Task brief - Set down every line from the one containing "The width and" down to the one containing "Locate an element", both included, word for word, omitting the pictures.

Input for this task -

::::

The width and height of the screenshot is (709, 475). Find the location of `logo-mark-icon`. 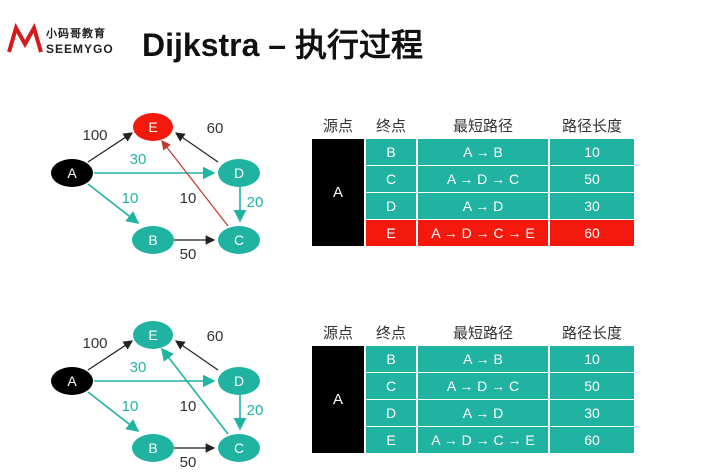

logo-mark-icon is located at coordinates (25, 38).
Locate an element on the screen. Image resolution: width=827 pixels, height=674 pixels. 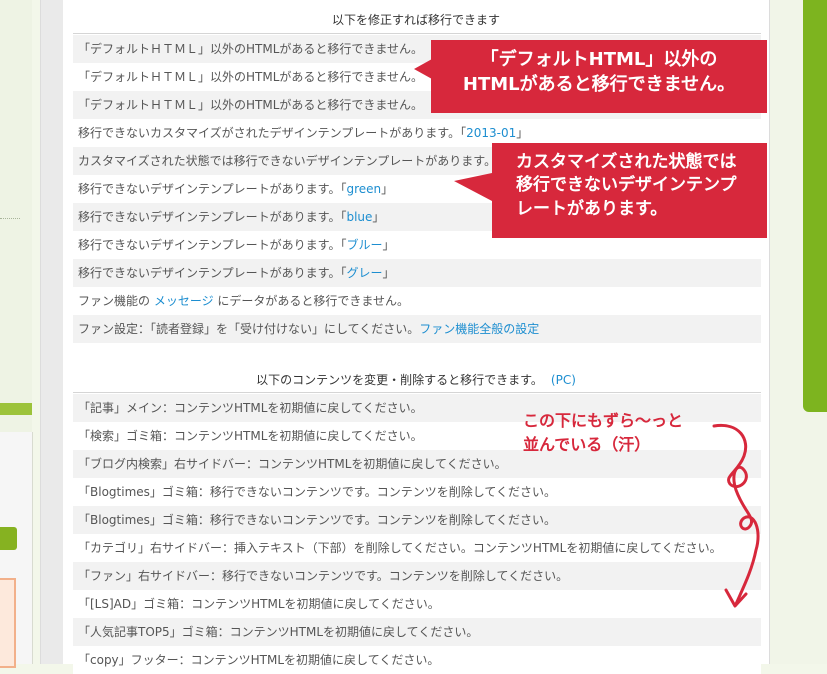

::::

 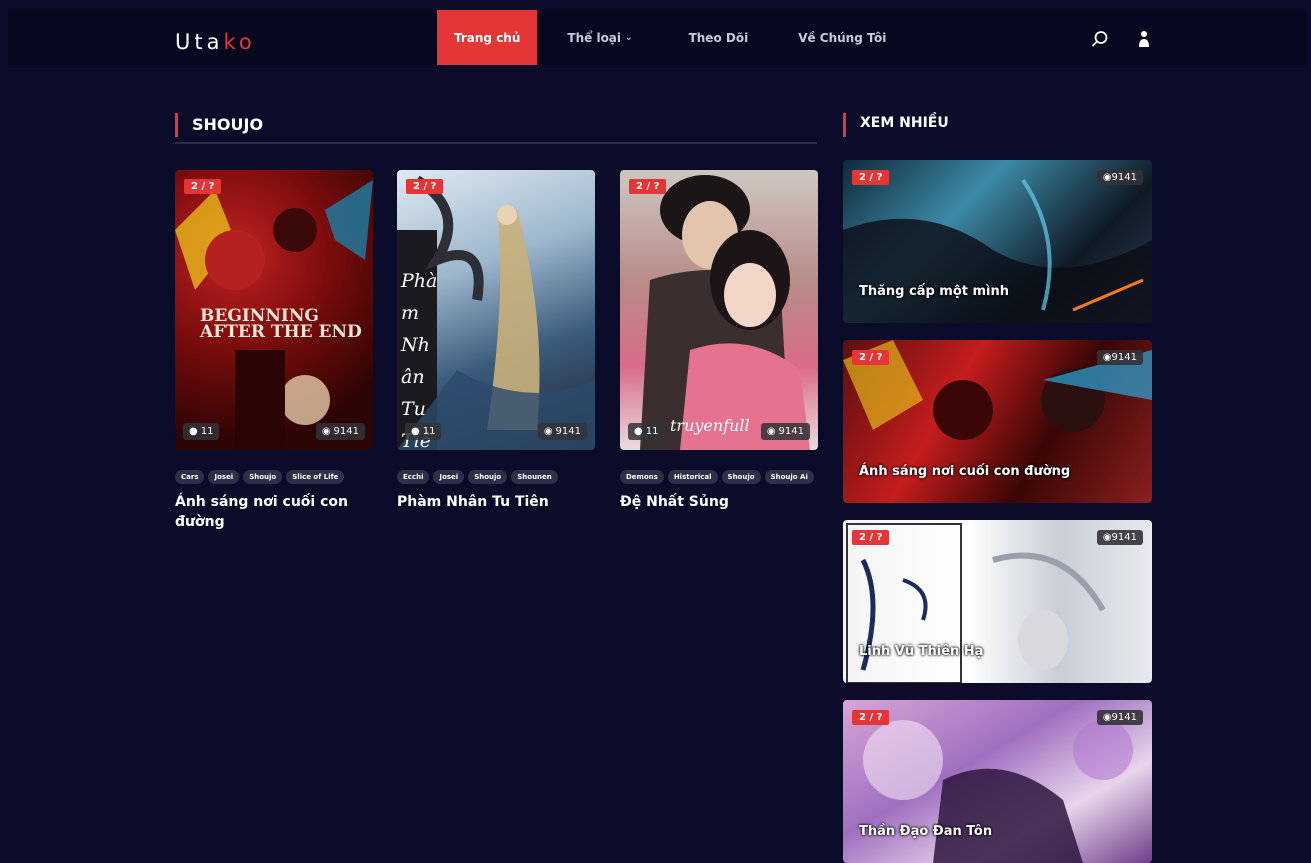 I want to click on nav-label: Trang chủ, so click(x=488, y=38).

::::

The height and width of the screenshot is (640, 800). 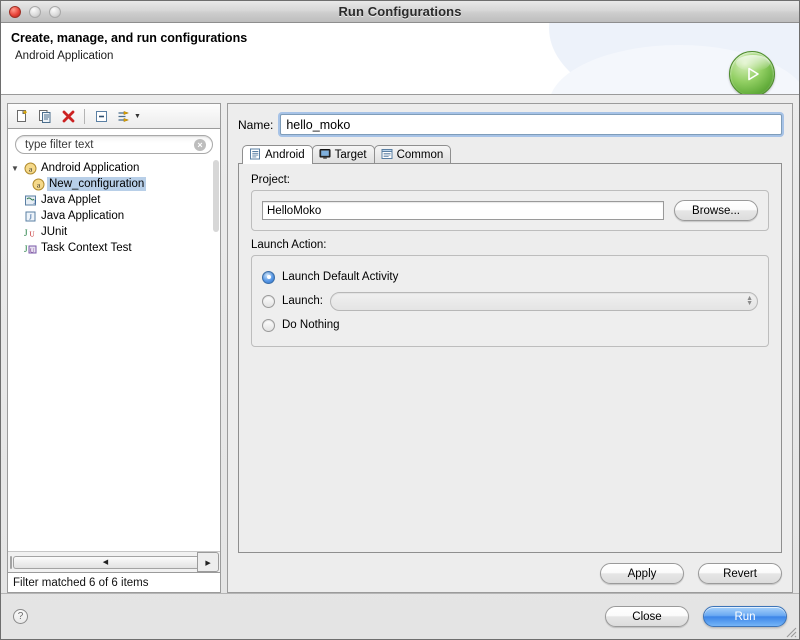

::::

Output for this task -
The width and height of the screenshot is (709, 475). Find the location of `logo-mark-icon`. 

logo-mark-icon is located at coordinates (25, 38).
Locate an element on the screen. Image resolution: width=827 pixels, height=674 pixels. 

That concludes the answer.